114 Flugzeuge bestellt: Airbus bekommt Großauftrag aus Teheran

Der Iran muss seine Wirtschaft nach Jahrzehnten der Isolation wieder aufbauen. Davon profitiert auch Airbus. Der Bedarf ist groß, für Flugzeughersteller könnte daher noch viel mehr drin sein.

Das Ende der Iran-Sanktionen beschert dem europäischen Flugzeugbauer Airbus einen Großauftrag: Teheran werde noch in dieser Woche 114 Maschinen von Airbus bestellen, kündigte der iranische Verkehrsminister Abbas Achundi an. Der Vertrag zwischen der Fluggesellschaft Iran Air und dem Airbus-Konzern werde am Mittwoch in Paris unterzeichnet, dem letzten Tag der ersten offiziellen Europa-Visite von Irans Präsident Hassan Ruhani.

Insgesamt brauche sein Land 400 Langstrecken- und 100 Kurzstreckenflieger, sagte Achundi nach Berichten iranischer Medien. Derzeit verfüge der Iran lediglich über 150 einsatzbereite Maschinen, die im Durchschnitt schon 20 Jahre in der Luft seien. Die ersten Maschinen sollen bereits Mitte März übergeben werden.

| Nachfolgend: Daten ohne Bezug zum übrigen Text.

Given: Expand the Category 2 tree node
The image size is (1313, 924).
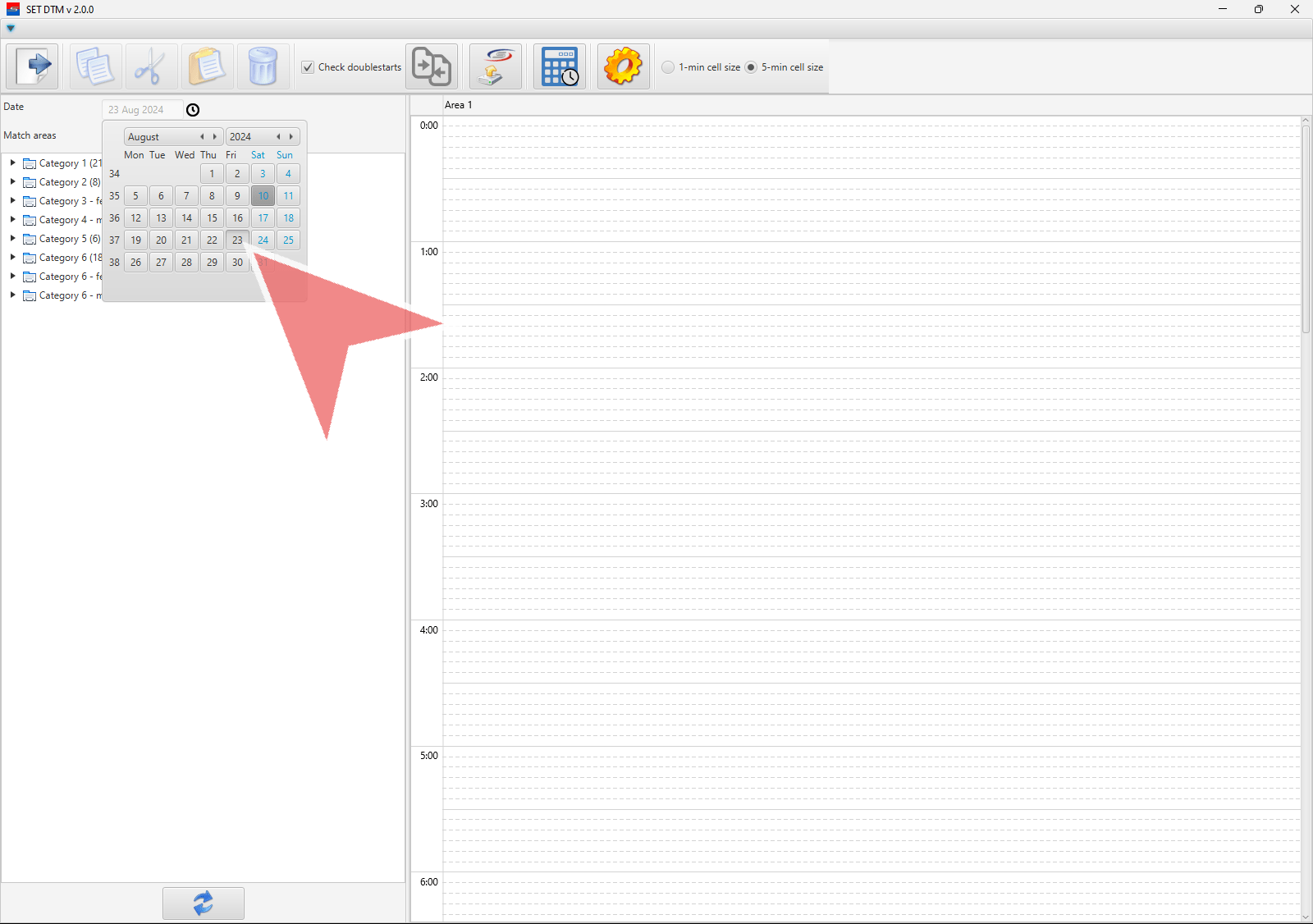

Vize-Verkehrsminister Asghar Fachrieh Kaschan sprach sogar von bis zu 127 Flugzeugen, die der Iran von Airbus kaufen wolle. Demnach will der Iran 16 Jets des Langstreckenfliegers A350 sowie A320-, A330-, A340- sowie A380-Maschinen bestellen. Kurz vor dem Abschluss stehe bereits der Erwerb von acht A380-Superjumbos, die ab 2019 geliefert würden. Außerdem sei sein Land am Erwerb von mehr als 100 Flugzeugen des US-Konkurrenten Boeing interessiert, sagte Kaschan. Sollte das Land neue A380 bestellen, ginge eine Flaute für Airbus zu Ende – der Flugzeugbauer hat im vergangenen Jahr keine einzige Order für seinen Superjumbo erhalten.

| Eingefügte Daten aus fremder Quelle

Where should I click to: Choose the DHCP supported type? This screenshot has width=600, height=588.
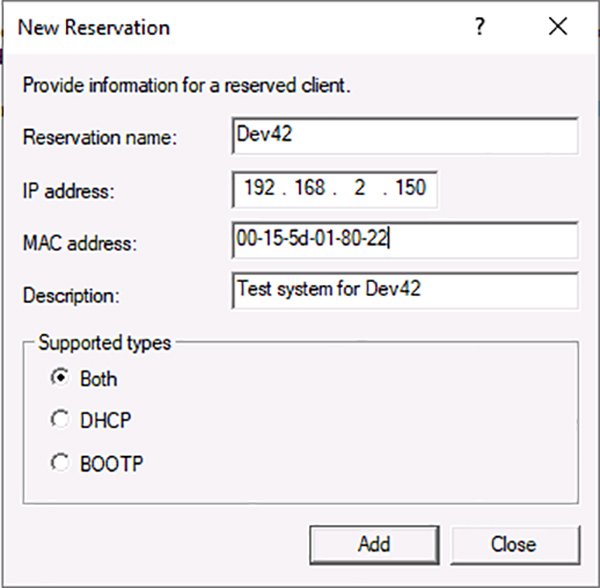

Die iranische Wirtschaft war durch internationale Sanktionen wegen des Atomkonflikts am Boden, die ersten Strafmaßnahmen waren von den USA vor 36 Jahren verhängt worden. Vor einer Woche wurde die Umsetzung des Atomabkommens verkündet und der Großteil der Sanktionen aufgehoben. Damit kann Teheran erstmals wieder neue Flugzeuge auf dem Weltmarkt kaufen.

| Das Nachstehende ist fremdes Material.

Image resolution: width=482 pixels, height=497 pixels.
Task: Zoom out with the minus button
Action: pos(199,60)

Flughäfen müssen modernisiert werden

Die Sanktionen hatten auch die zivilen Fluggesellschaften im Iran hart getroffen. Da sie keine Ersatzteile mehr kaufen konnten, galten viele der eingesetzten Maschinen als unsicher. Viele Flugzeuge mussten zuletzt ganz am Boden bleiben.

Die Verhandlungen mit Airbus liefen schon seit zehn Monaten, sagte Achundi. Wegen der Finanzsanktionen habe es jedoch keine Möglichkeit gegeben, die Flugzeuge zu bezahlen. Mit dem US-Konkurrent Boeing, mit dem sich Airbus um die Weltmarktführerschaft streitet, gebe es noch keine vorbereiteten Verträge, sagte Achundi. Das US-Finanzministerium habe noch keine Verhandlungen autorisiert.

Der iranische Markt hat ein gewaltiges Potential. Die Flughäfen müssten für 250 Millionen Dollar (230 Millionen Euro) saniert werden, sagte der Minister. Derzeit seien nur neun von 67 Flughäfen in Betrieb. Im Iran leben 79 Millionen Menschen. Das Land liegt überdies auf der Strecke vieler Interkontinentalverbindungen. In den vergangenen zehn Monaten legte der Luftverkehr bereits um zehn Prozent zu.